Quickly, a system of middlemen appeared, as those who had enough means to pay barbasqueros, started buying large quantities, often using a system of debt peonage. They would start by giving the barbasquero a loan, which he or she would then have to pay off with barbasco. These middlemen would eventually establish acopios, recollection and distribution centers where large quantities of barbasco are gathered and shipped on to the beneficios, the processing plants.

===The production process===
At the processing plants, the tuber is inspected, washed, chopped up, and mixed with water to produce a thick paste. The paste is then put into fermentation vats, where it remains for several days, after which it is taken out and sun-dried on a concrete floor, where it is turned by workers using rakes. In the process of drying, the paste crystallizes into diosgenin granules, also called flour. The flour is then bagged and sent to laboratories where the diosgenin content is measured and the price is calculated based on the diosgenin percentage, which varies from 4–6%.

Knowledge of the uses and purposes of the barbasco tuber was highly stratified, and barbasqueros often did not know the true purpose of the root they were gathering; they were frequently told that it was used for soap. The acopio owners knew more about the process and eventually invented ways of improving the diosgenin concentration in roots collected by adding different solvents to the tubers before shipping them to the beneficios.

===End of the barbasco era===
In the late 1970s, populist President Luis Echeverría sought to organize and nationalize the barbasco trade in order to provide more benefits to the barbasqueros and to the Mexican state.

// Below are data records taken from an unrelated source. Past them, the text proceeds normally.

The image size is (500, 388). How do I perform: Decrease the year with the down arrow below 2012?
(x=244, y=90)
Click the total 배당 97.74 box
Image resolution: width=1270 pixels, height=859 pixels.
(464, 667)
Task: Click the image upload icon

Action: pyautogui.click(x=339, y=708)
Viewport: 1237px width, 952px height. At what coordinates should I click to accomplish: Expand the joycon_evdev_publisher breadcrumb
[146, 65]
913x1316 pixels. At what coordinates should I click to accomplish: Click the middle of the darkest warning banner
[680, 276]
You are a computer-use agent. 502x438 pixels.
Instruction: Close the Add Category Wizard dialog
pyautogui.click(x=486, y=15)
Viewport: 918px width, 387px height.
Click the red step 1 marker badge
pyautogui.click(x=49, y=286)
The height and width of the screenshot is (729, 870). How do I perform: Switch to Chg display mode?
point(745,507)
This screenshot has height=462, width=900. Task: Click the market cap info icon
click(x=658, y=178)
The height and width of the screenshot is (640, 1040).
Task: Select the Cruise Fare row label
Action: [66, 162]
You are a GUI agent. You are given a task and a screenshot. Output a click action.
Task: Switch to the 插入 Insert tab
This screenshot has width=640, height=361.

He established the organization PROQUIVEMEX (Productos Químicos Vegetales de México). However, at this point, Mexico had lost its status as a world leader in the synthetic hormone market, and the barbasco trade was declining, just as the root was becoming depleted in the wild.

Also during the 1970s, it became possible to produce steroids from soy phytosterols, including progesterone. This meant that barbasco was no longer necessary as a base product, and international reliance on Mexican yams stopped. Today, only a few communities in Northern Oaxaca continue to produce barbasco, and the few existing beneficios process only a few tons per year. In 1999, 65% of families in the municipio of Santiago Jocotepec depended on barbasco production, whereas in the municipios of San Juan Lalana it was 29.2%, in San Felipe Usila 28.3%, and in San Lucas Ojitlán 24.4%.